<Martin Taylor 940418 15:30>

Bill Powers (940418.1155 MDT)

The amount of compression achieved by sending the

difference between real and model handles instead of just the real

handle positions is not as dramatic as I had thought it would be.

That may well relate to the compression algorithm or to the model or to

the system noise. All matter, but we can't tell which is more important

directly.

The compression algorithm is related to the kind of stuff the algorithm

designers anticipated--what redundancies they look for. Sometimes, with

waveforms, the most effective compression algorithms are wildly different

from those that work best with text.

One thing that makes a big difference is the ability to reduce the size

of the numbers from two bytes to one. If the compression algorithm works

initially by looking at a sequences of bytes (as a text-compression

algorithm is likely to do), then strings of 001 135 001 135 ... will not

be well compressed even though they are the same number.

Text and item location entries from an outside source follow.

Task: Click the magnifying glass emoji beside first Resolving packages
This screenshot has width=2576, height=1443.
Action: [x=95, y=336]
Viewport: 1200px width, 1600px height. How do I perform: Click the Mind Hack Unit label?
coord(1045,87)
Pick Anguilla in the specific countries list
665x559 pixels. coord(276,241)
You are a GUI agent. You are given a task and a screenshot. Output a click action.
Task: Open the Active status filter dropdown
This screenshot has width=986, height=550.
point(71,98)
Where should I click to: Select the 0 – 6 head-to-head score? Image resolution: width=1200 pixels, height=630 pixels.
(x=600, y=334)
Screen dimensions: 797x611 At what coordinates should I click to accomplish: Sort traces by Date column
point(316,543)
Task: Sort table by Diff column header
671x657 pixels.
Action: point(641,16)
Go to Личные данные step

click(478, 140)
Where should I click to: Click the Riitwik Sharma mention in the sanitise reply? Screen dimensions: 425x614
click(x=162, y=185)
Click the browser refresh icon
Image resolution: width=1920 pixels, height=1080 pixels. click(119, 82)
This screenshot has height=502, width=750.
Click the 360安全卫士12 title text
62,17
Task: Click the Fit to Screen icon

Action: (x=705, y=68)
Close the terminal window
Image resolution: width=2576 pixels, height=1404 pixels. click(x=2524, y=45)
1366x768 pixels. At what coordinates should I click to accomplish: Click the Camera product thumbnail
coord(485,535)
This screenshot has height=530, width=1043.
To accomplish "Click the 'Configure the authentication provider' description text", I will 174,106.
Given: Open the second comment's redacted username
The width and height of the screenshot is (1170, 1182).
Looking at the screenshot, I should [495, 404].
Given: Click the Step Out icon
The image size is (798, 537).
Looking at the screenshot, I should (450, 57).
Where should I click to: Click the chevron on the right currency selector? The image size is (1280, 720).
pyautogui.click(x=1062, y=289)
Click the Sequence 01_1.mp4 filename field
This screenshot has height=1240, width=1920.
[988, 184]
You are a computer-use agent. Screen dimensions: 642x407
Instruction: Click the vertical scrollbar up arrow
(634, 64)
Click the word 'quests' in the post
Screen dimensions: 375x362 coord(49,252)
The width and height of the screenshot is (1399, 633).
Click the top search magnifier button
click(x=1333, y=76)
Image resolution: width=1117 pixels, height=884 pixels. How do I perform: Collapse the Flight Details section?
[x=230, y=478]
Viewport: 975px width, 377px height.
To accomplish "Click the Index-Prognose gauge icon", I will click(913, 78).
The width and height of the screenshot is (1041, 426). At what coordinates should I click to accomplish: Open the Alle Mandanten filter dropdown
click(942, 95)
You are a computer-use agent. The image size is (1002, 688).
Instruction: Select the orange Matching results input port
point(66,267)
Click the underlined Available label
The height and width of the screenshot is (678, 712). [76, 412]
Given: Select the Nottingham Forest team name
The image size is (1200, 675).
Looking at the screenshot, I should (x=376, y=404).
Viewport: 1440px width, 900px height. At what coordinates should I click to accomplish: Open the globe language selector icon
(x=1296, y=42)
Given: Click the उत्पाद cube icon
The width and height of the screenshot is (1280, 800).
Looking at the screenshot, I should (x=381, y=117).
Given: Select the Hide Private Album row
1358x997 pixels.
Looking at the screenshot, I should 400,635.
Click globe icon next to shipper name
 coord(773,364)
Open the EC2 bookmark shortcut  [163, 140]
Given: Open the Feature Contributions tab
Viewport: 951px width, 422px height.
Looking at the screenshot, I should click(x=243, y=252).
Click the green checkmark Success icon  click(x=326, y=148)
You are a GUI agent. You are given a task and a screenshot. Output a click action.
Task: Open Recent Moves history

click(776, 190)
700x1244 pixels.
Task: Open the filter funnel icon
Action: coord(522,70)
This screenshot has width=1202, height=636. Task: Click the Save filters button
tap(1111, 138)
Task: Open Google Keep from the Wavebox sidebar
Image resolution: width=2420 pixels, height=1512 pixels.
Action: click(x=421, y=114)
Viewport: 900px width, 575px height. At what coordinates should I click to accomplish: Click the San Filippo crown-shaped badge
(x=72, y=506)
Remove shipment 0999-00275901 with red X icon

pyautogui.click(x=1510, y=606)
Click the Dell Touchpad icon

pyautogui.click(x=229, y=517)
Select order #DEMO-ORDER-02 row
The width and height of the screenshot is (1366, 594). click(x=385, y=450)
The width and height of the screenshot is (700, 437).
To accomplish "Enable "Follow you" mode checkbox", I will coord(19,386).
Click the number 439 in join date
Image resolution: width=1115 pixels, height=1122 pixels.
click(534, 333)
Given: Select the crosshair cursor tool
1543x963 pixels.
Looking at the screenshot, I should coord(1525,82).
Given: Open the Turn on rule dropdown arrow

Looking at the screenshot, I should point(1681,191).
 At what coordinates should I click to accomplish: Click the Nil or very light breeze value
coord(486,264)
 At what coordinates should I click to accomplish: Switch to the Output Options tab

Waveform compression algorithms may work quite differently from text

compression algorithms. For one thing, they have to work with numbers.

They could start by reducing the data into principal component form,

or by differentiating it, or both (using principal components on the

values and the derivatives simultaneously). Or they might use the new

fractal decomposition techniques. But they wouldn't use the sequential

statistics of English! With waveforms, the peak sample-to-sample difference

is likely to be much smaller than the peak values of the waveform, and

one might get a two-byte to one-byte compression simply by presenting

a starting value and coding the rest as sucessive differences before

compression.

However, if the compression algorithm isn't the reason for the small

improvement, there are two other possibilities: system noise, or model

failure. If the system noise is truly Gaussian, there's nothing much

any compression algorithm can do. But if there is some improvement in

the model that would reduce the noise level appreciably, it would be

worthwhile wasting quite a few bytes of model description to do so.

So, don't be discouraged by a reduction of only 13% in the amount of data

needed after compression. There are lots of reasons why this might happen

that do not reflect on the value of the underlying concept.

Martin